La pointe de Kermorvan, au Conquet, était à l'époque néolithique une colline aux flancs abrupts surplombant sans doute prairies et marécages. Sa configuration avec deux parties resserrées, aujourd'hui des isthmes, en faisait un site particulièrement facile à occuper et à défendre. Avec la montée du niveau de la mer, la valeur de cette positon stratégique s'est encore accrue et il ne faut pas s'étonner si de nombreux vestiges préhistoriques, mégalithes et tombes de l'âge du bronze, voisinent avec des restes de fortifications militaires de toutes les époques, jusqu'aux blockhaus de la Seconde Guerre mondiale, ayant considérablement bouleversé le paysage.

Accès :   Venant de Brest ou du Conquet, prendre la route entre l'arrière-port du Conquet et l'étang de Kerjan, direction St-Renan, Plouarzel. Obliquer à gauche au premier carrefour en direction de Ploumoguer-Plouarzel.

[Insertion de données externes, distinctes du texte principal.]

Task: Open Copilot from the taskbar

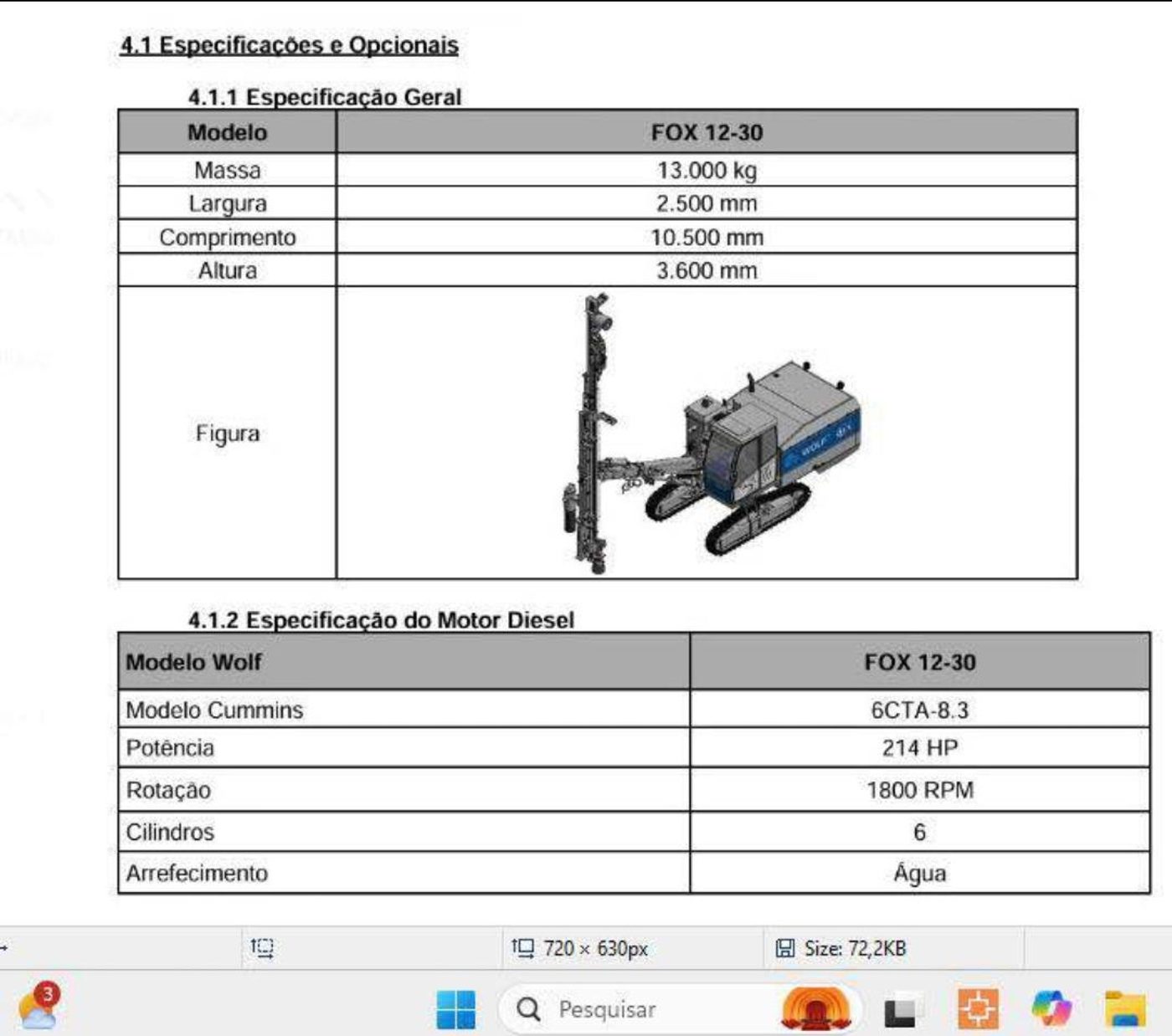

Au carrefour suivant, prendre à gauche vers la presqu'île de Kermorvan et la plage des Blancs Sablons.
   Venant de St-Renan par la D67, tourner à droite au carrefour juste après le restaurant « Le Charldann ». Au carrefour suivant, tourner à gauche vers la plage des Blancs Sablons.
   Venant de Ploumoguer par la D28, tourner à droite vers la plage des Blancs Sablons à un carrefour situé dans un large virage. Parking dans l'isthme situé au bout de la route.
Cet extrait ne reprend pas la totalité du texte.